Mr. Wechsler is hardly an unbiased source. He is president of the National Association of Real Estate Investment Trusts (NAREIT), the Washington trade organization for the nation's 211 REITs.
But many brokerage-house analysts agree. And they suspect REIT shares will recover this year after a sharp price "correction" last year when legislation moved through Congress that removed special tax advantages for a few REITs, including Starwood Hotels & Resorts.
Many investors thought the whole industry would be damaged, says Paul Reeder, an expert at SNL Securities, an information firm. There was "confusion."
Over time, REIT shares have proved to be a conservative, solid investment. Their compound annual return has been 10.26 percent in the past three years; 8.82 percent over 10 years, and 12.25 percent over 20 years, according to NAREIT.
So how does one invest in REITs?
"Mutual funds might be the way to go for most investors, rather than through individual stocks," says Mr. Reeder.
That's because mutual funds provide investors with a diversified REIT investment. A fund will likely have some 30 or so different REIT stocks in its portfolio.
There are 46 REIT fund managers listed with telephone numbers on the industry's Web site: www.nareit.com. Mutual-fund researchers at Morningstar Inc. (www.morningstar.net) monitor the performance of more than 80 REIT funds.
Most major mutual-fund management firms include a fund that invests in REITs.
Brokers also will sell you REIT mutual funds, often those with a sales charge attached that they will share with their firm.
You can also invest directly in the shares of an individual REIT, but that requires studying the characteristics and performance of a REIT stock.
REITs specialize in a variety of commercial buildings, including office buildings, shopping centers, apartment buildings, and other types of real estate.
Some points to consider: Is a REIT invested primarily in property in one area of the country? Is it an equity REIT, investing in actual real estate, as almost all do? Or is it a REIT that invests in real estate mortgages? Or a "hybrid" that invests in real estate and mortgages?
Most REIT shares are traded on the New York Stock Exchange. But some are listed on the NASDAQ National Market System or the American Stock Exchange.
The NAREIT Web site lists dozens of analysts at brokerage houses or elsewhere who track the industry and individual firms.
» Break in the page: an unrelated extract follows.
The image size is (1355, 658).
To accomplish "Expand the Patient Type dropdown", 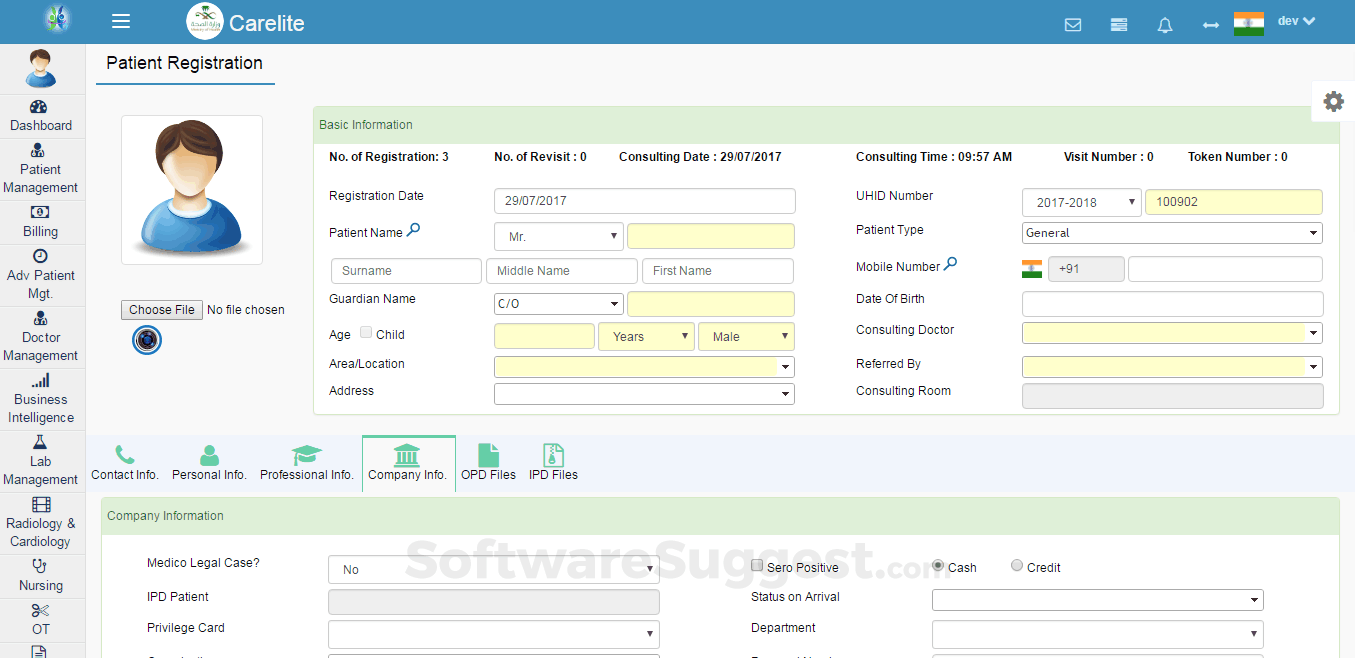I will [1171, 233].
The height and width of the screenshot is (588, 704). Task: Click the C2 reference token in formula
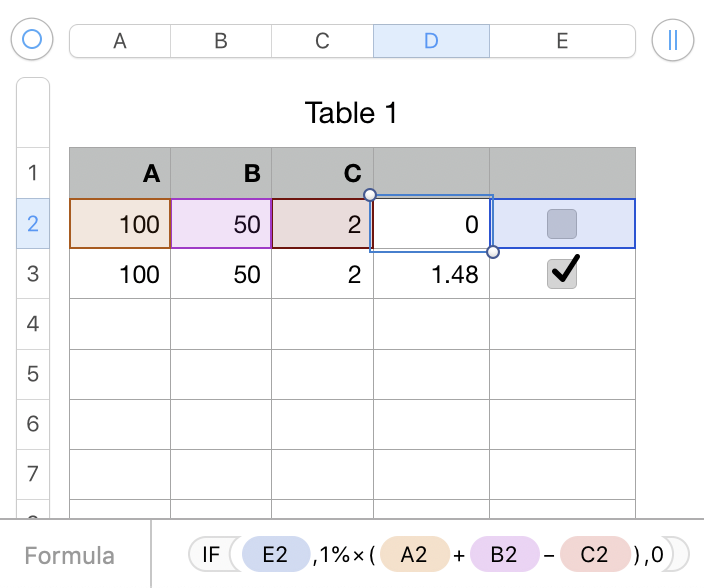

It also provides investors with a "real-time" index for the entire 211 REIT shares, weighted according to their size (capitalization). It lags behind the actual trading market by only two minutes.
And the index provides historical statistics and information on total returns, price returns, and dividend yields. Investors can then compare the performance of an individual REIT against that of the industry as a whole.
Despite cheery analyst forecasts, so far this year, the REIT shares index is down more than 2 percent.
One boost to REIT shares may come from abroad. A recent survey of foreign investors in US real estate by the Association of Foreign Investors in Real Estate (AFIRE) in Washington found that 42 percent said they would increase their investment in the US this year, some through REITs.
Some 27 percent of respondents, more than twice as many as a year earlier, rated the opportunities in US real estate as better than the year before.
AFIRE members own $22 billion in US real estate. That is about two-thirds of total foreign investment in American real estate.